Sigma Designs/XVid Update
Reagen Ward and many other people have written in with updates to the Sigma Designs/XVid situation, reported a few days ago. Sigma has replied in email and a press release that they intend to make the source code available, however, they seem to be paying lip service at best to the terms of the GNU Public License. Grant Gross from Newsforge has been pursuing the story and in a story yesterday and another today lays out the current situation.
Releasing the affected code under the GPL is lip service?
No, it's exactly what is supposed to happen.
They are probably referring to other things than the actual release. They don't give any credit to XVID. From the press release:
"We are pleased to provide the development community with an open source MPEG-4 CODEC, and anticipate that this will accelerate technical improvements and enhance the proliferation of MPEG-4 content," stated Ken Lowe, Sigma Designs' vice president of business development. (emphasis mine)

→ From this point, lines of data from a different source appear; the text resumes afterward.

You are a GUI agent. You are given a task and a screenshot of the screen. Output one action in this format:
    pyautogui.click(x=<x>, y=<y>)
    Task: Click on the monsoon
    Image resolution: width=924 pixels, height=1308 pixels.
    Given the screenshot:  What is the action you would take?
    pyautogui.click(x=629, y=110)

It makes you think they did all the work. The download page acknowledges that they "had utilized some routines posted by XVID as open source," but the tone is that they did all the hard work. Which isn't what I came to understand when reading the evindence.
Of course, now we have the source, it'll be interesting to make a more detailed study on how much code was copied.
I doubt, therefore I may be.
"First an update on the XviD situation. The release of the Sigma source code does not mean it's all over, it's far from being over. The license agreement which you have to agree to before you can download, and install the codec is not compatible with the GPL. Furthermore, it can now clearly be seen (download the source code and have a look for yourself) that the Sigma codec is pretty much a copy of the XviD codec, but all the copyright notices of the original developers have been removed and replaced. This does not only violate the GPL but copyright laws - you can't just take a program, change a few lines and change the copyright statements, you only have copyright protection for the parts you wrote on your own. And related to this the Sigma codec also contains code taken from the OpenDivX project, the files were outfitted with 2 different copyright notices which is quite funny."
I hope that Sigma will respect GPL licences. I will for sure stop every purchase of Sigma stuff where I work.
Plus I had some self encoded TV episodes using DivX 5, and they had a VBR MP3 audio stream, the XCard plays the audio, and the video is completely out of sync (speeding up, slowing down - as though it is using the VBR timings)... and the player crashes after 5 mins.
: www.virtualdub.org/virtualdub_news_old.html+avery+ lee+nandub+hack&hl=en&ie=UTF-8
While all your other points on the card may or may not be valid (I'm not going to dispute them, in other words), I will take a moment to dispute this one. VBR MP3 audio streams in a DivX file is a complete and utter hack. Anyone who knows about the internals of AVI files will recognize this instantly. That it was made to work and play back correctly in Windows is actually due to a bug in the decoder itself, and should Microsoft ever fix this bug, all VBR MP3 audio interleaved in AVI files will suddenly either lose sync or perform exactly as the XCard.